Schulleiterin und Digital-Expertin Silke Müller warnt davor, Kinder mit künstlichen Intelligenzen allein zu lassen. In ihrem aufrüttelnden Buch analysiert sie, was die KI-Revolution für Bildung und Erziehung bedeutet. Und sie gibt praktischen Rat, wie Eltern ihre Kinder schützen und kompetent begleiten.
Elfjährige, die ihren Avatar um Rat fragen, wenn sie zum ersten Mal verliebt sind. Teenager im Video-Chat mit Pädophilen – durch KI getarnt als Gleichaltrige. Schummeleien mit ChatGPT & Co., die zur Kriminalisierung von Kindern führt. Künstliche Intelligenz ist in aller Munde, doch kaum jemand hat eine genaue Vorstellung, wie fundamental sie unser Leben verändern wird – und welche Bedrohung gerade für Kinder von ihr ausgeht.

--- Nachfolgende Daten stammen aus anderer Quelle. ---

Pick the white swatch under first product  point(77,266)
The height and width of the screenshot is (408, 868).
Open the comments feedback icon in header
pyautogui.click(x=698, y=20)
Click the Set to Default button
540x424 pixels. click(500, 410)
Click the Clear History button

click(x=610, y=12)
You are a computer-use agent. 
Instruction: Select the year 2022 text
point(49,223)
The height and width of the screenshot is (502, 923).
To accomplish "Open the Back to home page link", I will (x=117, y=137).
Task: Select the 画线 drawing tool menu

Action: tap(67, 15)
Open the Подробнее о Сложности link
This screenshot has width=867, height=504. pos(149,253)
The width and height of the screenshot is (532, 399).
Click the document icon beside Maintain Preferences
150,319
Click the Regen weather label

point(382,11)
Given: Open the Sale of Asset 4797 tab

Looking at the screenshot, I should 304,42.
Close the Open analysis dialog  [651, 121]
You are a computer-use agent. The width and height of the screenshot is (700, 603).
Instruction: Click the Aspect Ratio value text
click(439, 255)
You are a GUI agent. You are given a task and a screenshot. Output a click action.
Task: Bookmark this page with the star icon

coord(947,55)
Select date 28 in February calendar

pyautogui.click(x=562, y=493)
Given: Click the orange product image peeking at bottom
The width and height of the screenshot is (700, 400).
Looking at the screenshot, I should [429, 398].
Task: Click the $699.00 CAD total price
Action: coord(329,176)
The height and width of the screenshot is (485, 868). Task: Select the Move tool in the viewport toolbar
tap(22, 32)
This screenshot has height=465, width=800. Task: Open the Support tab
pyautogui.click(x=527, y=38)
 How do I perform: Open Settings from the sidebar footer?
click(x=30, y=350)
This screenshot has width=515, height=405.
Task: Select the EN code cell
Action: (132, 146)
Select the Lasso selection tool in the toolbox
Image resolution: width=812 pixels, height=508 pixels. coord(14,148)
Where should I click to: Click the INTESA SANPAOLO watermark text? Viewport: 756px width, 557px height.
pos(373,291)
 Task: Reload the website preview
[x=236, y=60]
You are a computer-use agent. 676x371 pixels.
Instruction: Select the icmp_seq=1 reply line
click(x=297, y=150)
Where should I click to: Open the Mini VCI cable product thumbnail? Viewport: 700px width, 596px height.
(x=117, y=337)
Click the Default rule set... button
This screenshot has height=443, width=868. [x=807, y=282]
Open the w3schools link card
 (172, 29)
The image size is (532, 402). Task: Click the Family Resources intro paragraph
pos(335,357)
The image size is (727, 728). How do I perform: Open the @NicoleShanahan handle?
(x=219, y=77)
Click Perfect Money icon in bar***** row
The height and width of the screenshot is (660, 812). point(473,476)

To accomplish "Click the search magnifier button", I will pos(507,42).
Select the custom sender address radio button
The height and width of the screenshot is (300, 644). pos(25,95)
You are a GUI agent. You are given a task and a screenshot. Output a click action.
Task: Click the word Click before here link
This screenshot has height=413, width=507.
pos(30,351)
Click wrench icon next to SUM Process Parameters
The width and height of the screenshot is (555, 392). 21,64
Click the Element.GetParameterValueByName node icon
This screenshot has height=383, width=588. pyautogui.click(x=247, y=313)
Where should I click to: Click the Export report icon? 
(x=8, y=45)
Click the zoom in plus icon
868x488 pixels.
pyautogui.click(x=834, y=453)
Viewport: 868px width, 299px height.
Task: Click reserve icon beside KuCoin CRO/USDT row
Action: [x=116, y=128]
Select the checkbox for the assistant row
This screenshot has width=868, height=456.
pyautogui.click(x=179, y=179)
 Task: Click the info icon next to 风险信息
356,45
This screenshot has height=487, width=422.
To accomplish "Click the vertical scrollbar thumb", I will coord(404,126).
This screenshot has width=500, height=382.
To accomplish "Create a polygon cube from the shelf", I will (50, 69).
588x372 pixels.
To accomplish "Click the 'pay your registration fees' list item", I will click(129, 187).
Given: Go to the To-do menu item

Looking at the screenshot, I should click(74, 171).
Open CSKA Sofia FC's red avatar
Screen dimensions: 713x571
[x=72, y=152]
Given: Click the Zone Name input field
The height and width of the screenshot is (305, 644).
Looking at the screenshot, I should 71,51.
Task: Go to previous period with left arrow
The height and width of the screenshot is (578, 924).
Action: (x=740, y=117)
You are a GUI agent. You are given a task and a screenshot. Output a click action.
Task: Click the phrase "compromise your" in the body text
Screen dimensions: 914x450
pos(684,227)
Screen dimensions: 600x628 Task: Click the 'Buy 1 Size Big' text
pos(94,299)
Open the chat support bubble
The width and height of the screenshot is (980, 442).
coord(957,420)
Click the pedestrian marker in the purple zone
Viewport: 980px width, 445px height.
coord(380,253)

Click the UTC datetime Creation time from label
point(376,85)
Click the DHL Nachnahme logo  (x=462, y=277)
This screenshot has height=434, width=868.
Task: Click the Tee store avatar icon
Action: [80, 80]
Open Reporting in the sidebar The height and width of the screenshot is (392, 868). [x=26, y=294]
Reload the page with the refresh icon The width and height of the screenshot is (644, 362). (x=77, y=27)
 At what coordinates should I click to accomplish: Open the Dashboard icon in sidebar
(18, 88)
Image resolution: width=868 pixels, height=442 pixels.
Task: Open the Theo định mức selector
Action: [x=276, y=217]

Silke Müller ist Schulleiterin in Niedersachsen und Digital-Beauftragte ihres Landes. Täglich erlebt sie, welchen Gefahren Kinder und Jugendliche durch KI ausgesetzt sind. Für die meisten Eltern, Großeltern und Pädagog*innen hingegen ist künstliche Intelligenz Neuland. Die Gefahren, die von ihr ausgehen, sind den wenigsten in vollem Ausmaß bekannt. Silke Müller hat bereits in ihrem Nummer-1-Bestseller »Wir verlieren unsere Kinder« auf die Gefahren in sozialen Netzwerken hingewiesen. Jetzt widmet sich dem wichtigsten Thema digitaler Bildung: KI. Sie erklärt, was durch die neuesten Entwicklungen auf Eltern und Familien zukommt, und wie wir Kinder und Jugendliche sicher und kompetent daran teilhaben lassen können.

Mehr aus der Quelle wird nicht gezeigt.